Sir Ian’s two nights here will net £50,000 for the Playhouse Shine and 50:50 appeals, bringing in young people who, as Sir Ian points out, would otherwise not be able to come and widening the theatre’s participation work. If you think that kind of generosity guarantees him a good review, well, you’d be right.
Over at the Concert Hall, Nick Cave is talking about his career and singing a few songs. It’s the new thing. Will Sir Ian throw in a turn or two? You bet. He opens with a stirring performance of a key scene in Lord of the Rings (don’t ask for more info – I haven’t read it since I was 19 and the films weren’t for me: I was hoping for more on his stint in Coronation Street).
The large packing case pictured above turns out to be full of props and will feature throughout. Out first, a table and Gandalf’s sword, Glamdring, which he invites a teenage audience member on stage to play with. Later, he will produce a piano from the case. ‘The Piano’ is a poem from DH Lawrence’s very fat volume of collected poems – ‘all those poems from a novelist’ – which he gives a beautiful reading of.
Sir Ian, of course, appeared in this building’s opening night in 1963, performing extracts before royalty (though Princess Margaret was ill and didn’t attend). ‘The Beatles were playing the Odeon down the road that night.’ Leo McKern sang ‘She Loves You’ backstage. Lawrence Olivier had just launched the National Theatre in a borrowed Old Vic theatre but, ‘that night we were the national theatre of Great Britain.’
McKellen went on to play Arthur Seaton in Saturday Night and Sunday Morning. We don’t get any of that tonight, but do get his Widow Twankey (a copy of the day’s Nottingham Post in her bag), Gus the Theatre Cat, a Hopkins poem and a bunch of anecdotes from school and Cambridge, with lots about his long-time ally, co-star and sort of rival, Derek Jacobi. The first half, which takes us through his early theatre career, lasts 85 minutes. It doesn’t flag in the slightest and it’s worth noting that the direction was by Sean Mathias, who directed Sir Ian in a fantastic version of my favourite modern play, Pinter’s No Man’s Land, which I saw at Sheffield Crucible just over three years ago. That was followed by an aftershow discussion with the stars, McKellen and Patrick Stewart, a flavour of which can be gathered by watching this video of the three men in conversation on US TV.

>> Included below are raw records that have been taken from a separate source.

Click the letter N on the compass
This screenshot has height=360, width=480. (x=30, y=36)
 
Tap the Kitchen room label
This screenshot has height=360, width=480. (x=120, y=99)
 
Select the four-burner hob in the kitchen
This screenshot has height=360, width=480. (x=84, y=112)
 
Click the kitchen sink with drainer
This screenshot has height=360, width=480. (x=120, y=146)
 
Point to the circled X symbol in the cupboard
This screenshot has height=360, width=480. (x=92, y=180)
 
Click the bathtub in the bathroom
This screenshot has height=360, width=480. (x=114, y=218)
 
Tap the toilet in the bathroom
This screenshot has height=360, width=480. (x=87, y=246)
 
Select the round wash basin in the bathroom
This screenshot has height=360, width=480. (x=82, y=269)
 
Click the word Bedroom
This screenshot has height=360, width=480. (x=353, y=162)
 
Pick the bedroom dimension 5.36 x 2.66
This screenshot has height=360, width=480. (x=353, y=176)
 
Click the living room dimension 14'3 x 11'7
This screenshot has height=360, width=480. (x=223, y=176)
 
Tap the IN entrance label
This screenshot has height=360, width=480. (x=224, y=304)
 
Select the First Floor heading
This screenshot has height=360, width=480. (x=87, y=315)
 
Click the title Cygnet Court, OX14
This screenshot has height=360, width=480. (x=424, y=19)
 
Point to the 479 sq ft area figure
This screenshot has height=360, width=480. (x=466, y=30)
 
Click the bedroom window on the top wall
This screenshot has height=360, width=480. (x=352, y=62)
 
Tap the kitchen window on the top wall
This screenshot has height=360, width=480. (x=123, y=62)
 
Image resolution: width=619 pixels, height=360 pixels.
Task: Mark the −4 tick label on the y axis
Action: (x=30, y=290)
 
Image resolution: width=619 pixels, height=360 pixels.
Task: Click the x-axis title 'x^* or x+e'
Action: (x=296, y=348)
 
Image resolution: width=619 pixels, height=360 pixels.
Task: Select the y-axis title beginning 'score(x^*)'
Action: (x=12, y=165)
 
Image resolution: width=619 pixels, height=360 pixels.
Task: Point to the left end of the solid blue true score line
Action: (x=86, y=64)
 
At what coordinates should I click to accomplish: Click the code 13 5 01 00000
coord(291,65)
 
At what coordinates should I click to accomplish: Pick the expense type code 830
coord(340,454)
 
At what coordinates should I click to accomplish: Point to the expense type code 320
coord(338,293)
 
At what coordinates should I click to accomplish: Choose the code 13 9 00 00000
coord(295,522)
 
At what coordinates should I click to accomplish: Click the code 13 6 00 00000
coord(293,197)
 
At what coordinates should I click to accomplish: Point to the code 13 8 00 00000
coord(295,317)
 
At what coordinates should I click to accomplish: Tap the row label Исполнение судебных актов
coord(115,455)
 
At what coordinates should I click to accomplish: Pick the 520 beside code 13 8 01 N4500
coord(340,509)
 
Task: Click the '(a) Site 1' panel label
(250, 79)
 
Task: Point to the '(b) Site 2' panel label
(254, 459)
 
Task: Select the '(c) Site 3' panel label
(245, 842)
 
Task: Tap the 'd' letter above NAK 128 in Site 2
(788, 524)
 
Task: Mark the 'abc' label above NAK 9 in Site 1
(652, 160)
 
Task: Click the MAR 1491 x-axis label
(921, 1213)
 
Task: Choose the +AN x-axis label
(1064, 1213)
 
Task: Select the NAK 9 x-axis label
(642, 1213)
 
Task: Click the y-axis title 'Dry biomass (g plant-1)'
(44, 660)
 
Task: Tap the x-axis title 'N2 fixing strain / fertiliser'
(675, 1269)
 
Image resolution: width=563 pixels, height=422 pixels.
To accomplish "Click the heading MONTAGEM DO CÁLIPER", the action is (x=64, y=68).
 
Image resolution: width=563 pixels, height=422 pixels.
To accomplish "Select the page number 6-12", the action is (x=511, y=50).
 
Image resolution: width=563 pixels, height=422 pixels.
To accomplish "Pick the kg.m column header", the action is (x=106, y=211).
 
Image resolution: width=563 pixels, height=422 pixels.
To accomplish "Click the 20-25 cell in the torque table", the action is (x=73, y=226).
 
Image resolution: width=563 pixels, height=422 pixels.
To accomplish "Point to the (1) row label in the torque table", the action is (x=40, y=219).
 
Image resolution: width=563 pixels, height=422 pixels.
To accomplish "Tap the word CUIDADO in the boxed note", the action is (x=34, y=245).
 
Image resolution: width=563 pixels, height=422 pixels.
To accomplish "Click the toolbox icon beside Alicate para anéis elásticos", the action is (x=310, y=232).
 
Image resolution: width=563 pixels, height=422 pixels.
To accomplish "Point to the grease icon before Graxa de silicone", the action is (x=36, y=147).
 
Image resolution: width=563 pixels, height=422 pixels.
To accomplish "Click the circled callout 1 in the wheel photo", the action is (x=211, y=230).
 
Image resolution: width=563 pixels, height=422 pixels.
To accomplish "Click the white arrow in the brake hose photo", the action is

The second half is all Shakespeare (and I mean all – there’s a bit on every single play with several splendid extempore performances). Audience participation draws out plenty of humour and good gossip (don’t act with Alan Badel – he’ll give you notes). A moving finale, drawn from Macbeth and The Tempest, shows McKellen at his best and draws a full standing ovation. A Nottingham Playhouse sticker is added to the top of the packing case, which features again. A brief, surprisingly topical encore and the generous three hours is over. A hit, a very palpable hit.
Afterwards, Sir Ian led the bucket collection to raise even more money and (I believe, because I had to hurry home to do my review) signed autographs in the box office to a massive queue of people. Deep respect.